Esta crônica tem dois defeitos, entre muitos outros: é reativa (não se intitula impunemente alguém de “louco”, ou “fora do normal”) e auto-centrada em demasia. Se o autor não se apaga, importa que os defeitos confesse…
Agostinho da Silva passou grande parte da sua vida no exílio, por não caber no estreito espaço da “normalidade” imposta numa pátria mergulhada nos tempos sombrios de ditadura. No Brasil que o acolheu, leccionou, ajudou a fundar universidades, escreveu muitos dos seus livros. Numa das suas obras, fala-nos de um Francisco de Assis, que também não foi um ser “normal” para a sua época, pois semeava a palavra, mostrando a todos como era possível traduzir em atos os preceitos, como se podia infundir vida nova no que a pouco e pouco se fora transformando em seco ritual.
Quando estou a escassos dias de, mais uma vez, atravessar o mar, para contemplar prodígios, vem a propósito citar o meu mestre Agostinho. Naquela que foi a sua pátria de adoção, irei partilhar as horas com educadores que não desistem de mostrar ser possível, de muitos modos, “infundir vida nova” em escolas que somente cumprem secos rituais desprovidos de sentido. Porém, desta vez, defronto-me com um problema. Perdoai este registo, muito auto-centrado, mas terei de confessar a minha preocupação: terei de deitar discurso num seminário onde se fará a avaliação de um projeto, um dos que poderei incluir no rol dos que vão tentando “infundir vida nova” nas escolas.
Quando não consigo escapar de falar sem que me façam perguntas, ao cabo de dois ou três minutos do monólogo, a dúvida assalta-me, instala-se. As palavras saem hesitantes, sem convicção. Como poderei saber se o que eu estou dizendo chega a todos? Sinto-me inseguro, pois fico sem saber se algum dos escutadores estará interessado no que escuta.

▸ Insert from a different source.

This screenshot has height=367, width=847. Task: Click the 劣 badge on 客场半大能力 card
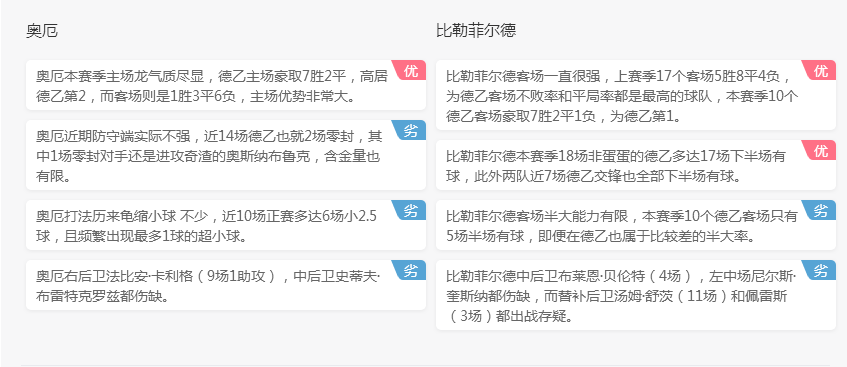coord(821,210)
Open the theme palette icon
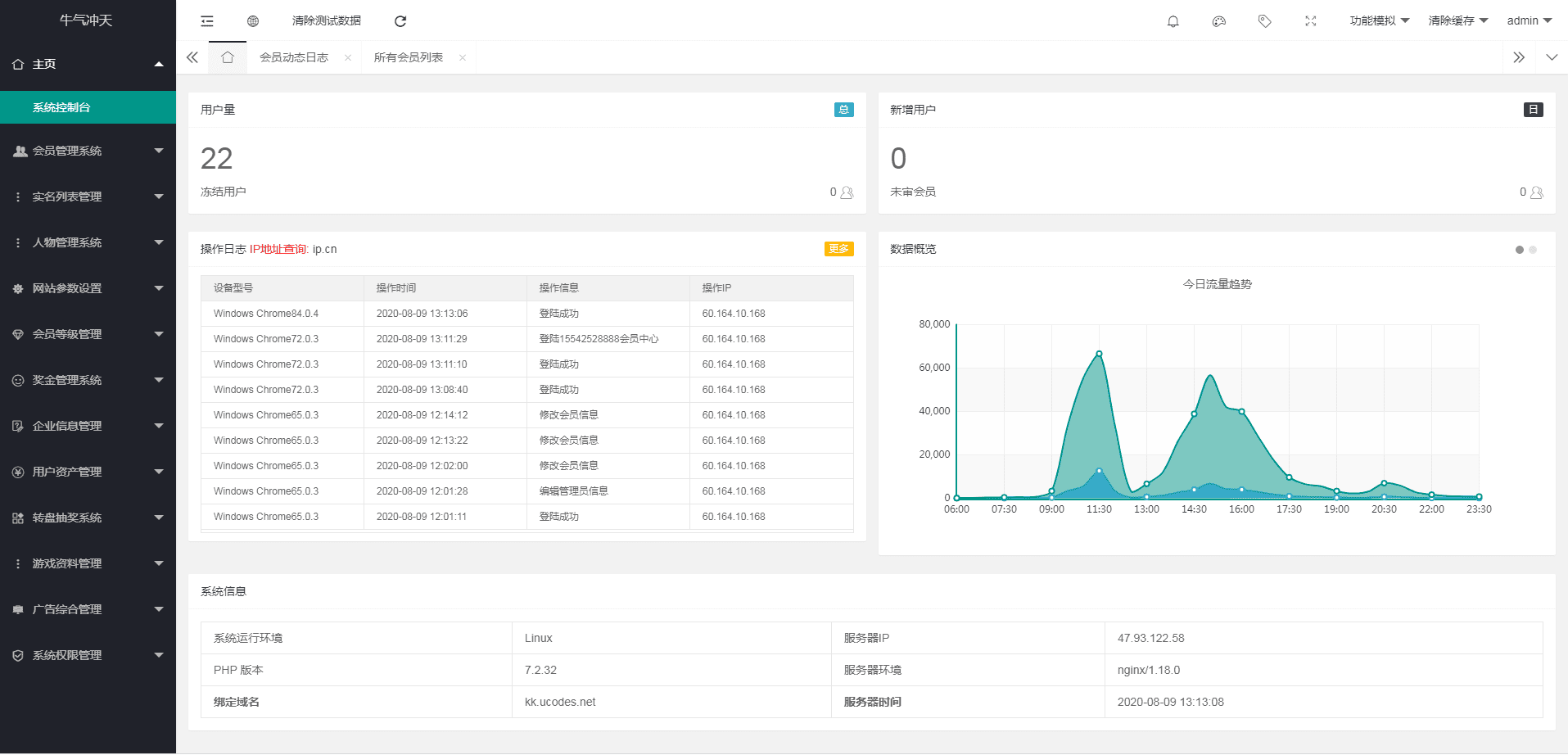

Por passar décadas a desenvolver a arte da escutatória, fiz a desaprendizagem da oratória. Por fazer a economia da palavra numa subordinação ao dar respostas a imprevisíveis perguntas e ao provocar pistas de descoberta, desenvolvi incompetências várias. E o resultado está à vista…
Porque não sei dar resposta a perguntas que não consigo adivinhar, peço aos que me vão ouvir que verbalizem dúvidas, interrogações, que me libertem da angústia de não saber se estarei sendo útil. E todo o encontro se constrói numa dialogia vagabundeante e num tom coloquial que nos conduz por imprevisíveis caminhos. Mas não há métodos perfeitos. Os vícios que muitos professores contraem no passivo copiar de acetatos e slides, dá azo a inusitadas e embaraçosas situações, como a que passo a relatar.
Fiz a exortação habitual. Esperei a primeira pergunta. E ela veio. Tão objectiva e específica, que eu não sabia como responder.
Peço perdão, mas não sei dar a resposta. Poderemos passar à segunda pergunta?
Mas demorava a sair. O auditório ficara mudo de perplexidade. Para amenizar, eu disse, prazenteiro: haverá alguém que saiba dar resposta a todas as perguntas?…
A perplexidade cedeu lugar a alguns sorrisos irônicos. Em alguns rostos, adivinhava pensamentos malévolos… Até que alguém interveio, para quebrar o gelo: Isso não é normal, professor. As pessoas esperam uma resposta normal…
Uma “resposta normal”? Não sei o que seja. Sei que existe uma auréola de infalibilidade a rodear certos palestrantes. Mas essa “normalidade” não se aplica no meu caso.
Há muitos anos, fui a uma escola, para uma conversa com professores. Instalaram os palestrantes numa sala de espera. À entrada, tinha um dístico com a seguinte inscrição: “sala de aula normal”. Eu perguntei se não haveria uma sala de aula “anormal”, onde eu me pudesse recolher e preparar a palestra. Ninguém achou graça. A minha pergunta foi ignorada e eu fui convidado a entrar para a “sala de aula normal”. Esbocei um sorriso amarelado, para ajudar a descontrair. Mas ainda ouvi, de passagem: É louco!
Há duas semanas, a pedido de um grupo de professores, fui visitar uma escola da minha região. À entrada da sala onde iríamos reunir, lá estava o dístico: “sala de aula normal”. Na minha qualidade de amigo crítico, não arrisquei dizer piadas “fora do normal”…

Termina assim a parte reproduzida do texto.